Les parties, souhaitant mettre un terme définitif à leur différend sans reconnaissance de responsabilité de part ni d'autre, se sont rapprochées et ont convenu de ce qui suit après concessions réciproques.

ARTICLE 1 - CONCESSIONS DE L'EMPLOYEUR

La société versera à Estève, à titre d'indemnité transactionnelle forfaitaire et globale, la somme nette de 106 901 €, dans les quinze jours de la signature, par virement sur le compte FR12 8465 2561 7673 7079 1542 521 ouvert à la BNP Paribas.
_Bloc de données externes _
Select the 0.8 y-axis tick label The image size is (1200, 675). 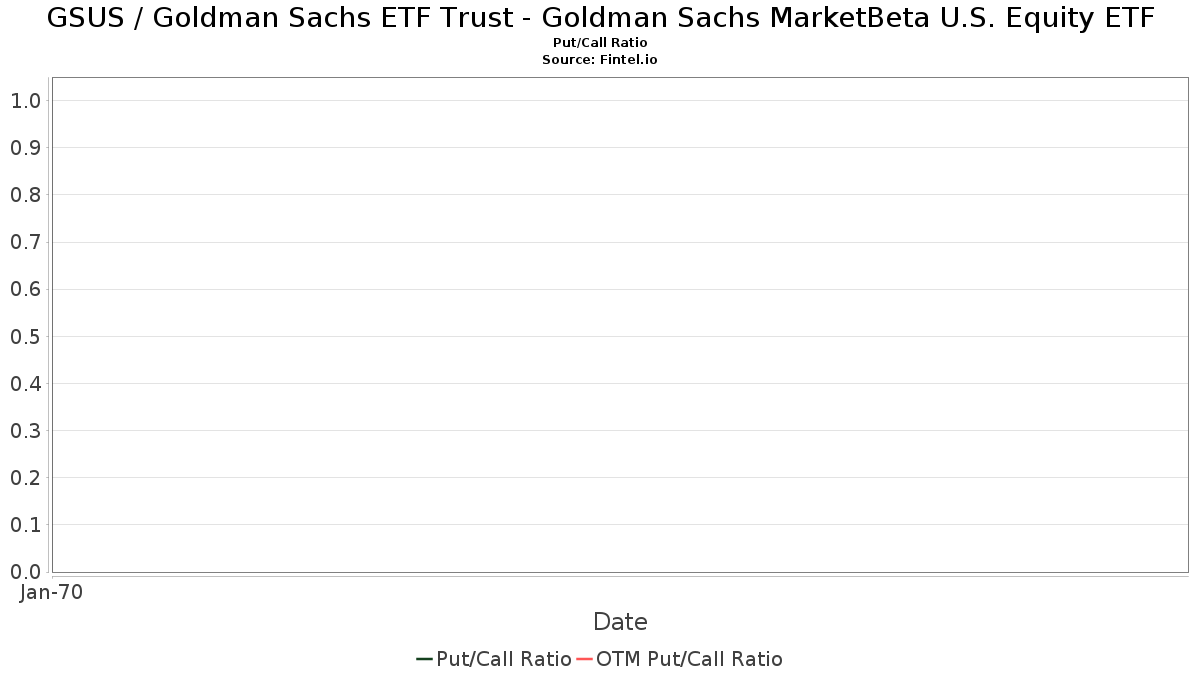click(x=25, y=195)
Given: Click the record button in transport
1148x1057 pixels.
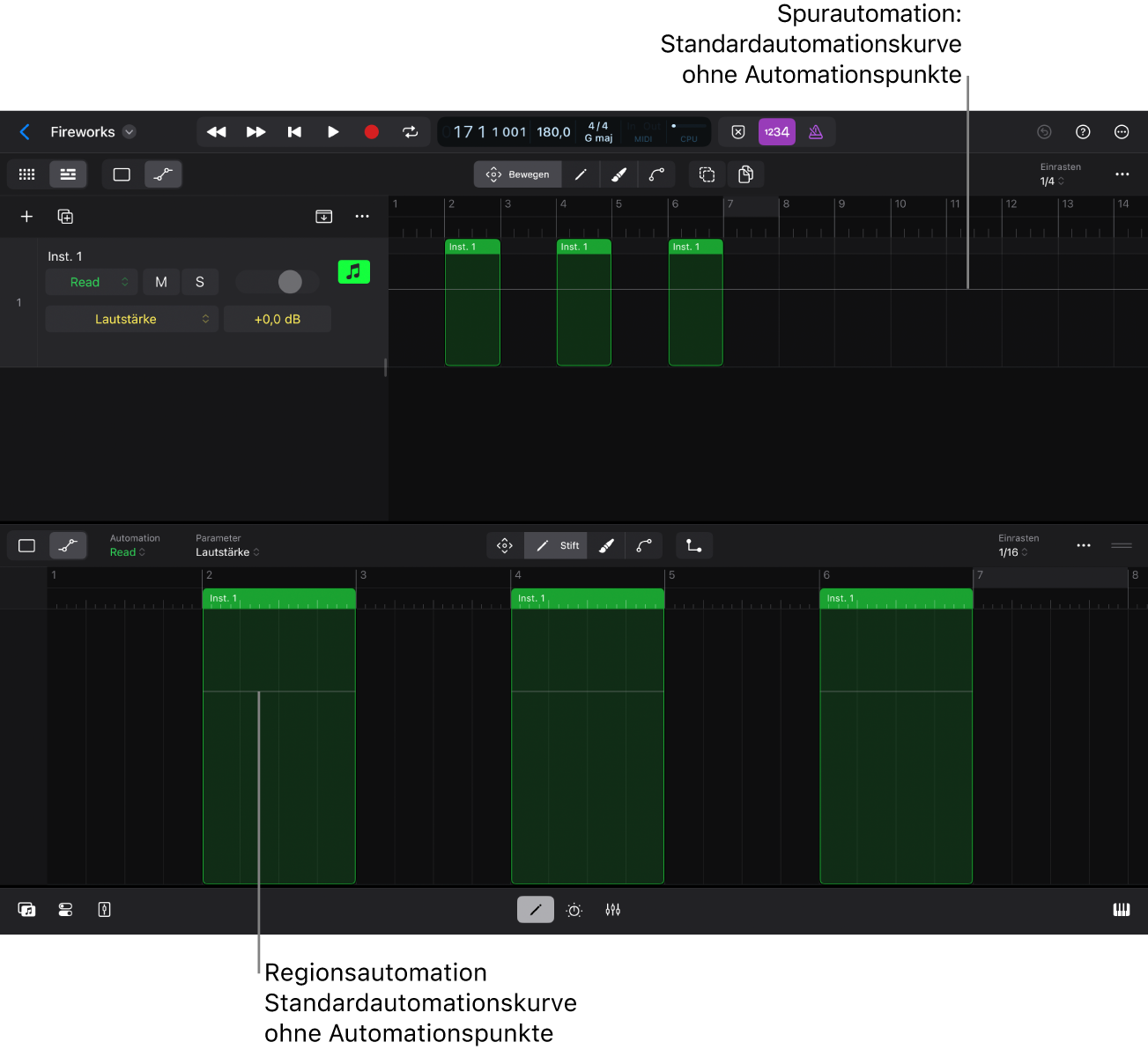Looking at the screenshot, I should (371, 132).
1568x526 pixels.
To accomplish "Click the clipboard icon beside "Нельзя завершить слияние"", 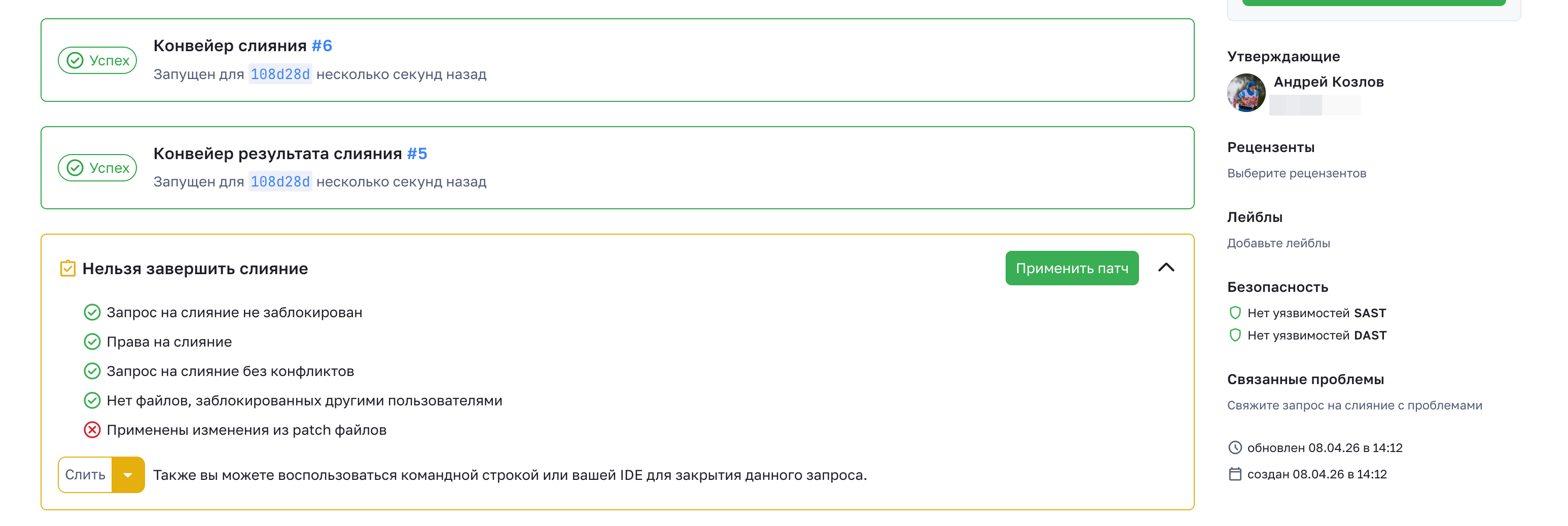I will point(67,268).
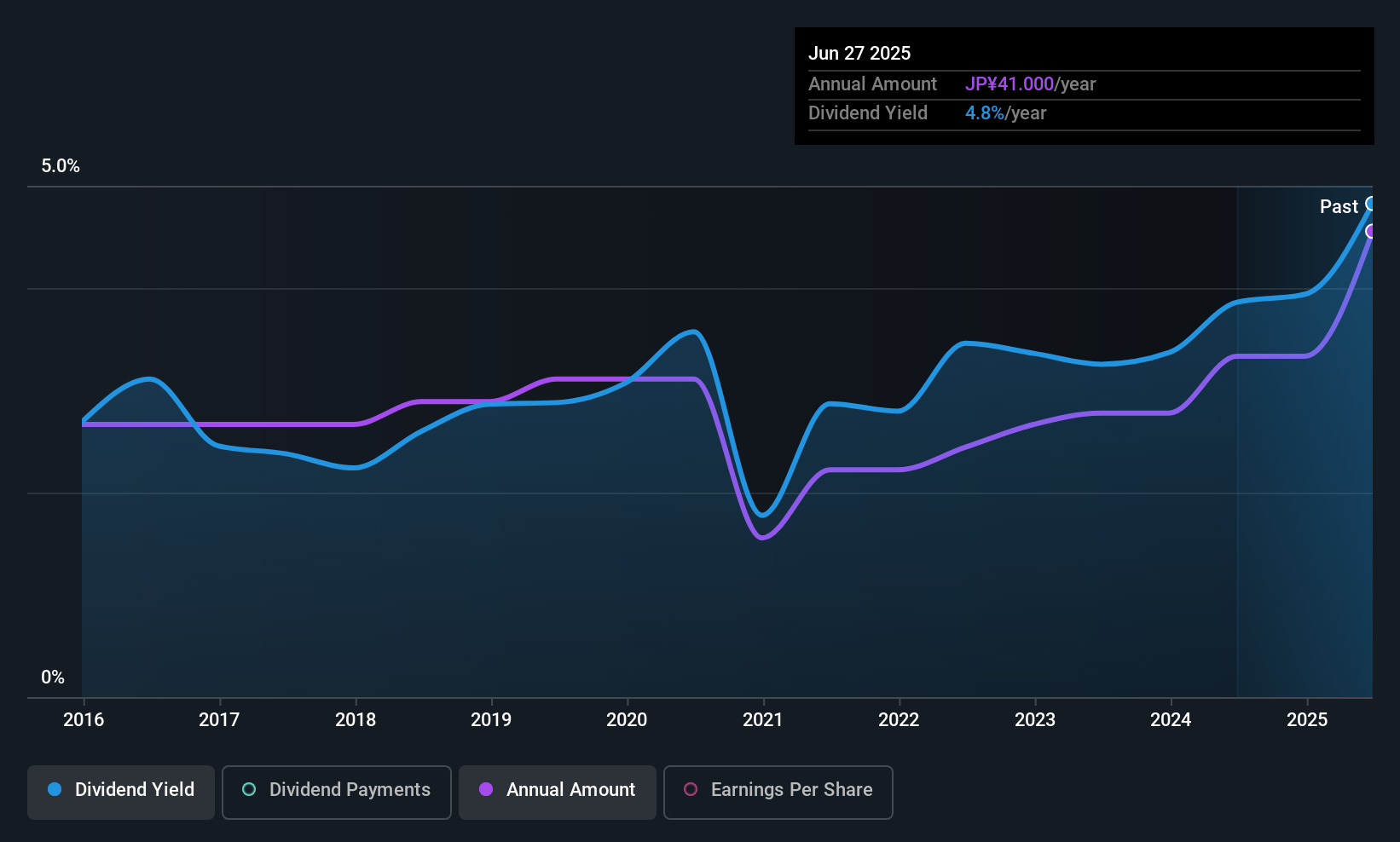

Elle remettra en outre, sous huitaine, un certificat de travail rectifié, une attestation destinée à CPAM et un solde de tout compte modifié, et s'engage à délivrer, sur demande d'un futur employeur, une réponse neutre et factuelle limitée aux dates d'emploi et à la qualification.

La société renonce définitivement au bénéfice de la clause de non-concurrence stipulée à l'article 11 du contrat de travail, sans contrepartie financière, cette renonciation étant notifiée par les présentes.

ARTICLE 2 - CONCESSIONS DU SALARIÉ

Mme Estève se désiste de l'instance et de l'action pendantes devant le Cour de cassation et déclare renoncer irrévocablement à toute réclamation, de quelque nature que ce soit, née ou à naître, se rapportant à l'exécution comme à la rupture du contrat de travail, y compris au titre des heures supplémentaires, des repos compensateurs, de la prime d'objectifs de l'exercice 2025 et de toute demande de dommages et intérêts.

Elle s'engage à une obligation de discrétion absolue sur le contenu du présent protocole, dont la divulgation, hors obligation légale ou fiscale, l'exposerait à la restitution des sommes perçues.

ARTICLE 3 - PORTÉE

Les parties reconnaissent expressément que le présent protocole a, entre elles, l'autorité de la chose jugée en dernier ressort et constitue une transaction au sens des articles 2044 et 2052 du Code civil, faisant obstacle à toute action ultérieure ayant le même objet.

ARTICLE 4 - RÉGIME SOCIAL ET FISCAL

Les parties se déclarent informées du régime social et fiscal applicable aux sommes ci-dessus et de ce que l'CPAM conserve la faculté de requalifier tout ou partie de l'indemnité.

Fait à Tours, le 17 décembre 2019, en deux originaux, chaque page paraphée, la dernière signée et précédée de la mention manuscrite « lu et approuvé, bon pour transaction ».